Most of those liberated from the fields were told to head into Lucania, towards the port of Metapontum. I reasoned that even if the port had not fallen to Spartacus there would be thousands of his men in the countryside around it, and the slaves would run into them sooner or later. Most seemed happy to be free, though I noticed that some just stood there after the overseers had been killed, unsure what to do. Gallia told me that they had probably been slaves from childhood and had no concept of freedom. Others formed themselves into bands and declared that they would not be joining the ‘gladiator Spartacus’, but would take to the hills and live off the land instead. I doubted whether they would survive for more than three months before being hunted down and nailed to crosses. However, they were in the minority and as most slaves who worked the land were captives taken in war, I reckoned that Spartacus would be receiving thousands of valuable reinforcements from those freed by our raids.

Any towns that we neared shut their gates and their inhabitants cowered behind their walls, though as my column numbered only three hundred riders the fear that we struck into the enemy’s hearts was out of all proportion to our size.
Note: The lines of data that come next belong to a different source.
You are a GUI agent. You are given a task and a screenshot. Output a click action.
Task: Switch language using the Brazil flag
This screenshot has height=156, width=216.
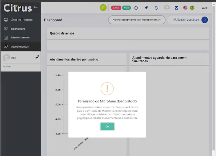(192, 8)
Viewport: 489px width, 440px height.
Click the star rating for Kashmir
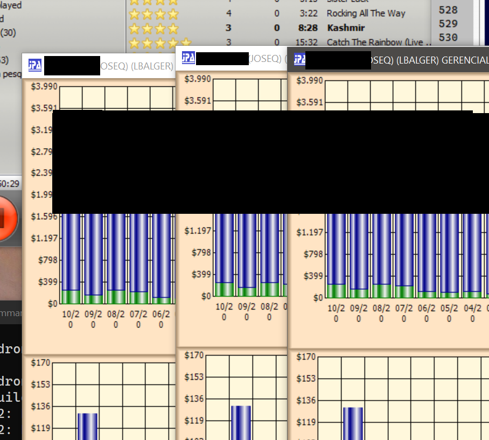(x=153, y=28)
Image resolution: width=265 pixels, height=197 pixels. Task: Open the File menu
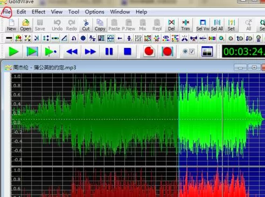pos(7,12)
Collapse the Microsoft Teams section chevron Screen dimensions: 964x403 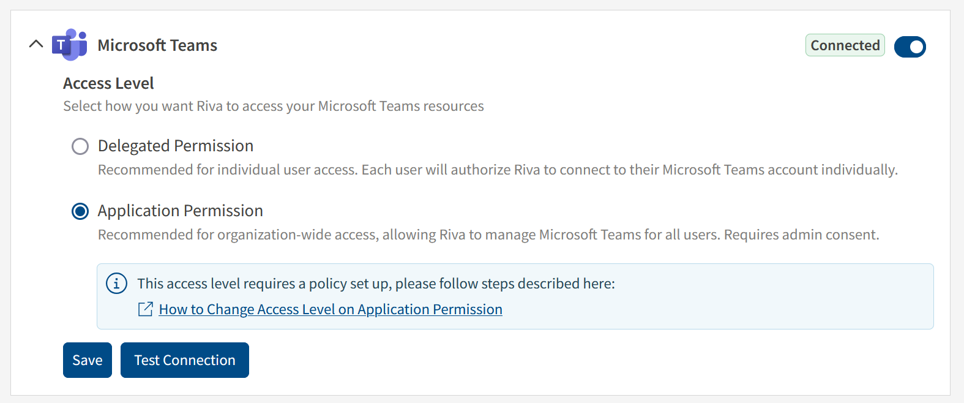click(36, 44)
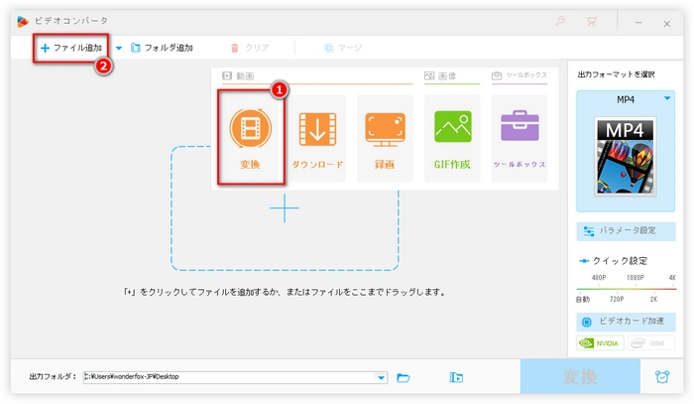Open the ダウンロード (Download) module
694x404 pixels.
[318, 138]
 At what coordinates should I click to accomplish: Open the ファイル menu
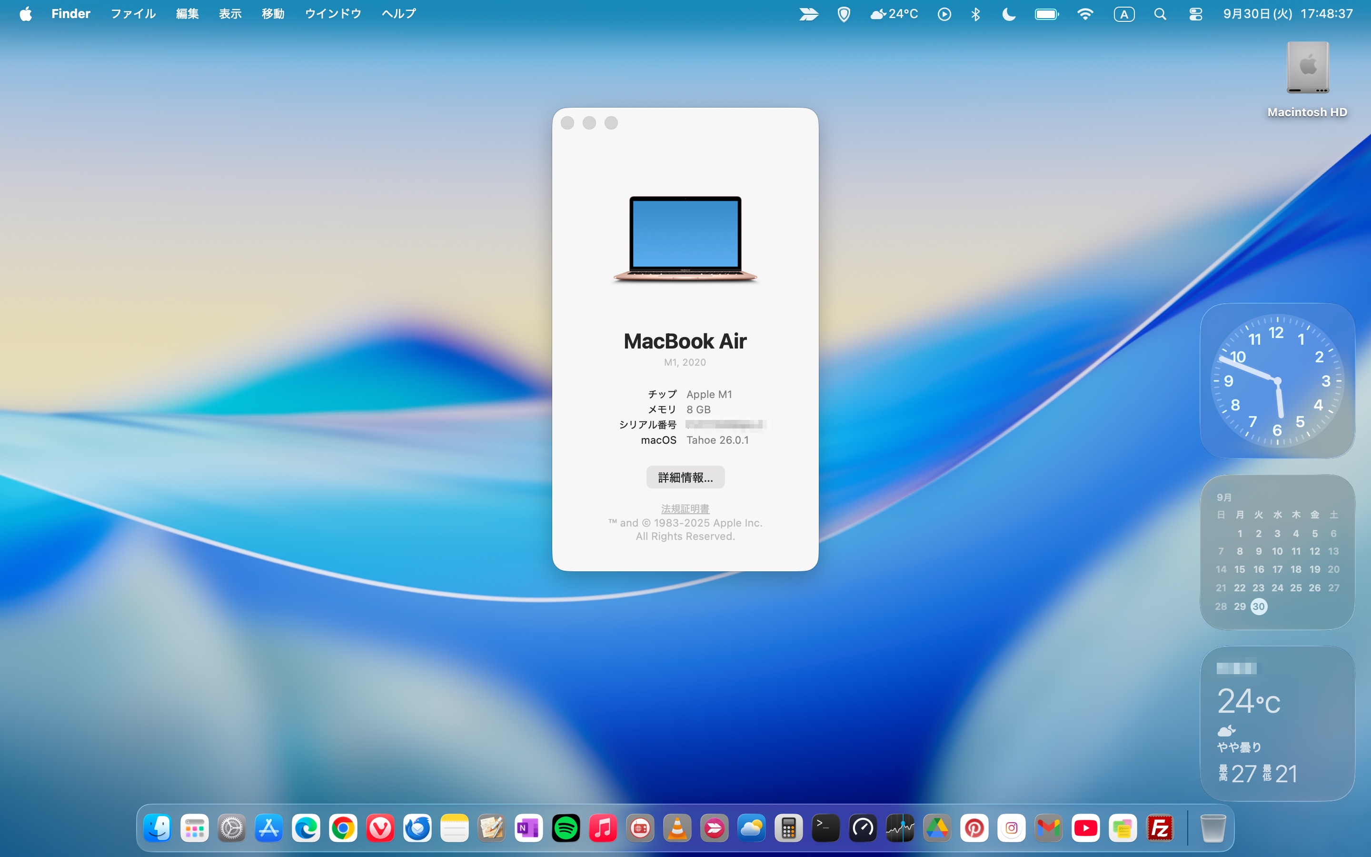click(133, 14)
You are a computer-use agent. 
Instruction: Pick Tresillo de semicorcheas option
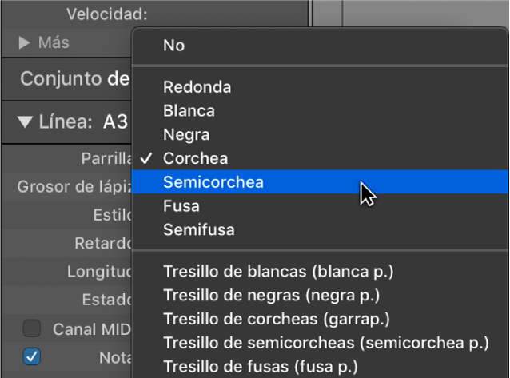[325, 343]
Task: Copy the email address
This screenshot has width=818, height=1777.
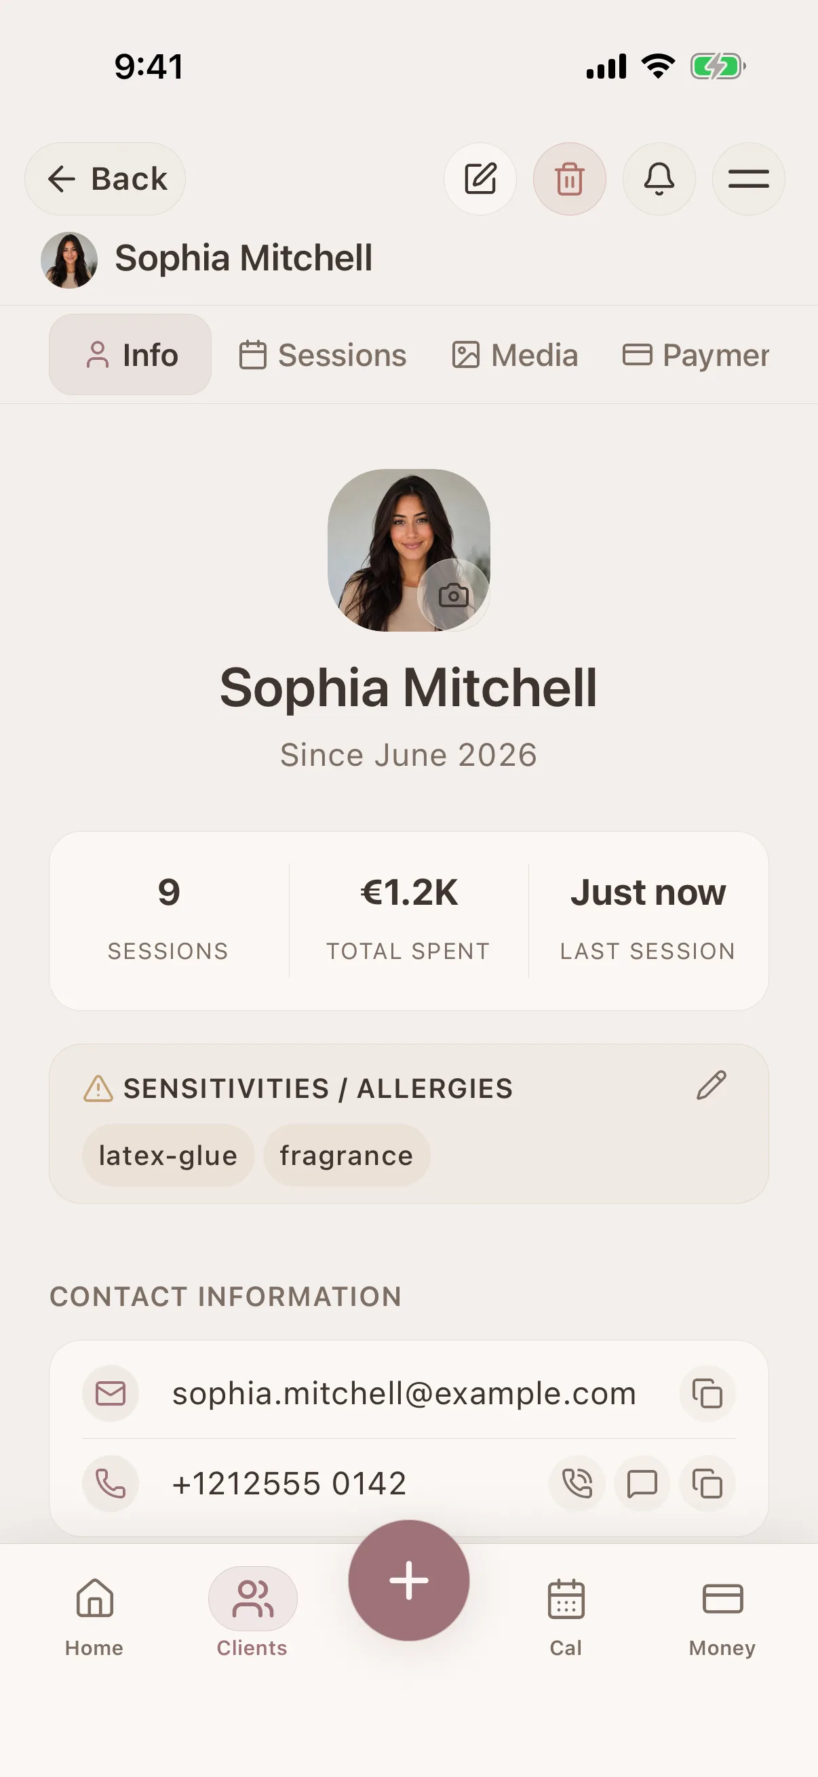Action: [x=708, y=1393]
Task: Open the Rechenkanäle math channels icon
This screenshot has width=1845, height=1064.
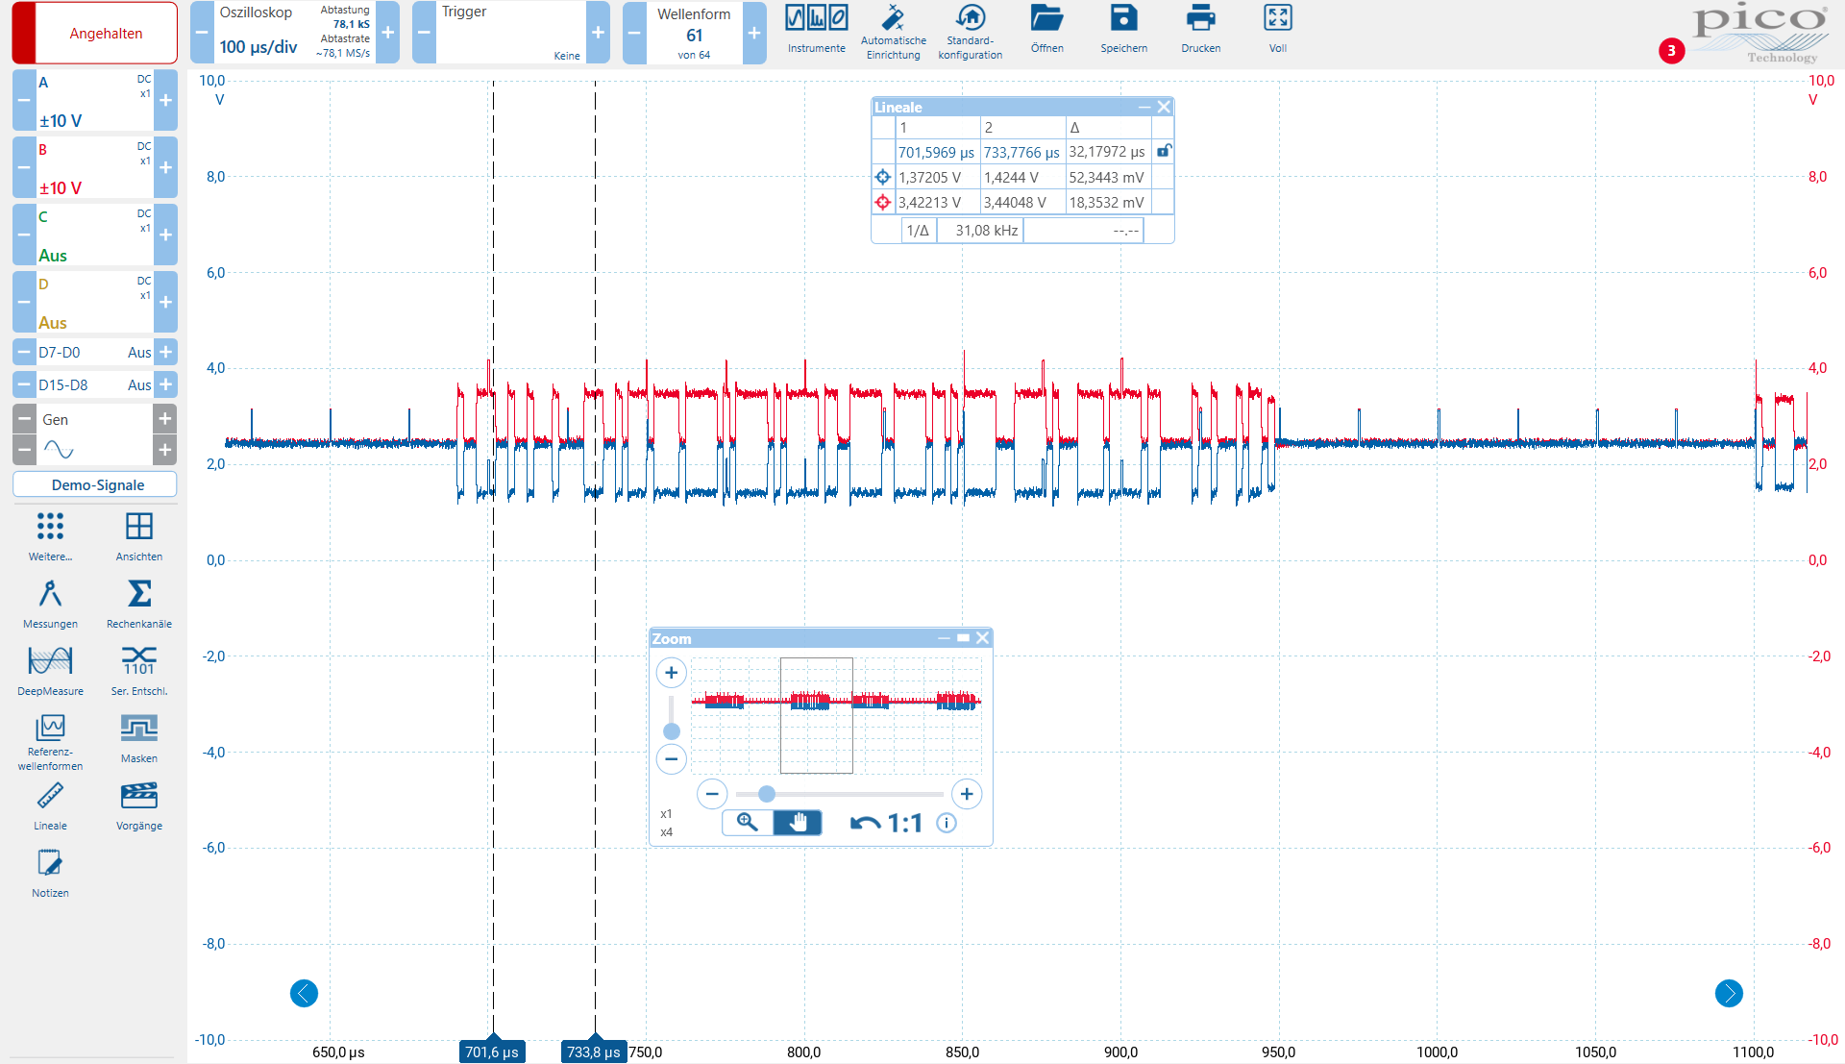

And thus it was that as we were riding near the town of Rubi, along deserted roads and empty fields, we came across the camp of a slave-hunting gang pitched near a field of giant olive trees, which must have been thirty feet high and had thick trunks. The gang saw us coming but barely acknowledged us, no doubt thinking that we were a Roman patrol. When we got nearer I could see that there was about a dozen gang members, unshaven, dressed in filthy tunics with an assortment of weapons dangling from their belts or in their hands. Their horses were tethered under an olive tree, with a cart and two mules also tied to it off to one side. Dangling from the cart was a collection of shackles and branding irons, the tools of their trade.